Workin’ Up A Black Sweat

August 3, 2006 in Uncategorized

Okay, Demon Diane like to kilt me on Monday. And you can tell how much she enjoys inflicting pain. She actually smiled when, after 25 aerobic songs she said, “Y’all didn’t cool down any on that last one? Me neither.” I think she’s trying to see if she can make me pass out. I’ll just go ahead and save her the trouble of that little experiment…she can. I hallucinated there for a while on Monday, during Workin’ Up a Black Sweat (for those of you unfamiliar with his music, this is a recent song by Prince…er…the artist formerly known as Prince, or whatever he’s calling himself these days).

Anyway, so I recuperated yesterday by lolling in bed for an extra hour or so and accidentally missing class. This morning I accidentally slept late and went to Myra’s class–the caring, nurturing and always entertaining one. She did not disappoint. We wiggled (one of her signature moves), we wobbled, and we kept our headlights on bright. But about midway through the third or fourth aerobic song, I noticed a trail of what looked like mascara dripping down the side of her neck and down on to her, umm…headlights. I kid you not. Myra actually worked up a black sweat. Not just a little one, either.

I was standing on the front row, and noticed it right off. Naturally, I was concerned by this strange phenomenon, not being sure that it wasn’t the symptom of some exotic and highly contagious disease (she did just get back from vacation). I said to her, “Myra…you’re sweating black.” An instructor can easily hear you from the front row. Her eyes got great big. I was thinking maybe this was something else to do with her being an alien and all, but then, Casey and Diane don’t sweat black…but then again, they don’t sweat all that much, either, so it could be black sweat, and I never noticed.

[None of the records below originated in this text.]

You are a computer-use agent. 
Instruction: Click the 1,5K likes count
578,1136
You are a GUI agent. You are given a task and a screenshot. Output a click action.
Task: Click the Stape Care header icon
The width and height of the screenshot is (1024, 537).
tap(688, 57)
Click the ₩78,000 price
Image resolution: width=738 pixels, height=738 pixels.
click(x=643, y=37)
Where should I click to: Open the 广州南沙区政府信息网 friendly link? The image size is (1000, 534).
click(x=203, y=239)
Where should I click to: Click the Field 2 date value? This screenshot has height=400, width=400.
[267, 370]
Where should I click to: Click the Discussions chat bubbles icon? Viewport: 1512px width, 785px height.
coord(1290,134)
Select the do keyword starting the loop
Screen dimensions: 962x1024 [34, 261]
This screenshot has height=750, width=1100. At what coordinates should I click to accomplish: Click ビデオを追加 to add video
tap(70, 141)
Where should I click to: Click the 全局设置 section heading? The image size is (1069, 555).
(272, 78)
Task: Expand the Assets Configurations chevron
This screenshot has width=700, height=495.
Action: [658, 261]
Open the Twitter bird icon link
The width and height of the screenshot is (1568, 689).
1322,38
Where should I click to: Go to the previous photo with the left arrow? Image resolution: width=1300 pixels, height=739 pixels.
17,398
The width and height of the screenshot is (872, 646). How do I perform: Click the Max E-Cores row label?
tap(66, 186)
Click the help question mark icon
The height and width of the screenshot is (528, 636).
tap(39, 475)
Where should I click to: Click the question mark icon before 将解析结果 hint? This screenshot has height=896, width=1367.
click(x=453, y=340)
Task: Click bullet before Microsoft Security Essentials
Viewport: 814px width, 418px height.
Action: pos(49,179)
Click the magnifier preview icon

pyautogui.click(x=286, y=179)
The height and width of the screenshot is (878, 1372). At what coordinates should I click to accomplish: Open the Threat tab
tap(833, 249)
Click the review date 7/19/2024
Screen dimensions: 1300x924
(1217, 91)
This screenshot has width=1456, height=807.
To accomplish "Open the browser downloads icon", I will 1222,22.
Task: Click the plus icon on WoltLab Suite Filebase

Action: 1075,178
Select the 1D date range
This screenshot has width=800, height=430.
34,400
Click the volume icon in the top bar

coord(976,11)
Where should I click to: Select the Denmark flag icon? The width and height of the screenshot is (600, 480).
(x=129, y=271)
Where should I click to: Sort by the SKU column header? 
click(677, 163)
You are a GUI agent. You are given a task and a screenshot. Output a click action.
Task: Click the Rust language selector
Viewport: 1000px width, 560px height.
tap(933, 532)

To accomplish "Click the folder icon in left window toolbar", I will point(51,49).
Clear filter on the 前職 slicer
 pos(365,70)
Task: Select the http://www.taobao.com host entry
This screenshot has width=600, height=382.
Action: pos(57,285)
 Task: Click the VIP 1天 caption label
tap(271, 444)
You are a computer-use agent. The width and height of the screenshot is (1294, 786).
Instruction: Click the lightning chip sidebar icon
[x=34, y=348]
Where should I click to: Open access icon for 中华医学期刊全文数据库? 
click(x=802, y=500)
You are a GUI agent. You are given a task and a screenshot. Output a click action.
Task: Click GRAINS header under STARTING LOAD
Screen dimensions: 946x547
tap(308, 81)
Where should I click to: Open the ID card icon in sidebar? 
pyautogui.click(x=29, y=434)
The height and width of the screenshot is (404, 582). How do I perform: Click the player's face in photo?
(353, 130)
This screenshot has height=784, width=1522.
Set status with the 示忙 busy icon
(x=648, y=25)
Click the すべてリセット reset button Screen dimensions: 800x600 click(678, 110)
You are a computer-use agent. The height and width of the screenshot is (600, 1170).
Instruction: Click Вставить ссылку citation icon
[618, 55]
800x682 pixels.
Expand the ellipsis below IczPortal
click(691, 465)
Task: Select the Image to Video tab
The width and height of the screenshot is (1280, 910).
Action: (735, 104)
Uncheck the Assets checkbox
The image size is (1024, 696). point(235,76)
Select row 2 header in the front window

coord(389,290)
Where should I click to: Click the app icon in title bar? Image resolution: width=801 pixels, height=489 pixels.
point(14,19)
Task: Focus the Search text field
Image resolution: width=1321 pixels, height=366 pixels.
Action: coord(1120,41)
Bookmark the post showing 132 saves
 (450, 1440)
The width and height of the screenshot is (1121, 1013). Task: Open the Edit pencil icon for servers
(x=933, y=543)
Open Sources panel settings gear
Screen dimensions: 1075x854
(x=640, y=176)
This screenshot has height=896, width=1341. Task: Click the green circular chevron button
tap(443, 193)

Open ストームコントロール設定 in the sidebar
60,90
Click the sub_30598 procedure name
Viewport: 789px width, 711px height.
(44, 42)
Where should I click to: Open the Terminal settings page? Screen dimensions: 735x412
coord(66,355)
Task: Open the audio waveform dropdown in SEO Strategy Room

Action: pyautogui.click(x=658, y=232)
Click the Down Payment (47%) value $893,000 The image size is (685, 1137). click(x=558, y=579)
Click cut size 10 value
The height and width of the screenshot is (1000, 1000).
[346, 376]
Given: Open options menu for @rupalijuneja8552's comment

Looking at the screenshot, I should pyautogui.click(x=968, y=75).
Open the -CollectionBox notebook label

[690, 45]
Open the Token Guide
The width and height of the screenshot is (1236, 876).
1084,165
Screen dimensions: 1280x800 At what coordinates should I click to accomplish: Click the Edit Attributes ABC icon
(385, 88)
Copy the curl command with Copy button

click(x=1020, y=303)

Myra covered the whole thing up by saying that she had a new headpiece and it must be bleeding. Riiiight. I have seen instructors use new headpieces before, but never have any of them sweated black. If y’all don’t hear from me, you’ll know it was contagious…

Oh, I almost forgot…progress!!! I lost 2.4 pounds last week. Yippee!!

Peace, out…

Filed Under: Uncategorized Tagged With: Demon Diane, Jazzercise, The Caring and Nurturing Alien

Paying For My Sins

July 26, 2006 in Uncategorized

My mother is the world’s best cook. Really. I know what you’re thinking…everybody thinks their mamma is the best cook in the world. But seriously, mine is. And she will stuff you like a Thanksgiving turkey if you pass within a five mile radius of her house. It is one of her many talents.

Sunday, we celebrated my brother’s birthday. She made fried chicken–Mamma’s fried chicken is so good the chickens get on a waiting list for her cast iron pan–mashed potatoes and gravy, squash casserole, fresh green beans, tomato pie, corn on the cobb, deviled eggs, cantaloupe and my brother’s favorite, German chocolate pie. And even though it was his birthday, she made my favorite, too. Blackberry pie. Oh…my…gosh. And instead of plates, we piled PLATTERS high with that feast. Is there any wonder I am VOLUPTUOUS? I grew up in that house, for the love of Pete. I never stood a chance. I lived with that during my formative years. I am food-challenged.

In my mother’s house, if you don’t eat enough, she thinks you don’t like it, and she gets this hurt look on her face. Who can resist? I wouldn’t know where to begin counting the calories in that meal. And that was just lunch.

It’s a two-and-a-half hour drive to Mom and Dad’s. On the way home, our neighbors called. We have really great neighbors. They were making dinner for us. Just something simple. Hamburgers (about a half a pound each), corn on the cobb, chips and cobbler with ice cream. And of course we had wine with dinner.

I figure if I fast for a week, I will have averaged out my calories to somewhere around five thousand per day. Don’t you know Monday morning weigh in was a treat? But…I was very good in the dietary department yesterday and today. I didn’t fast, but I am bringing my average for the week down some.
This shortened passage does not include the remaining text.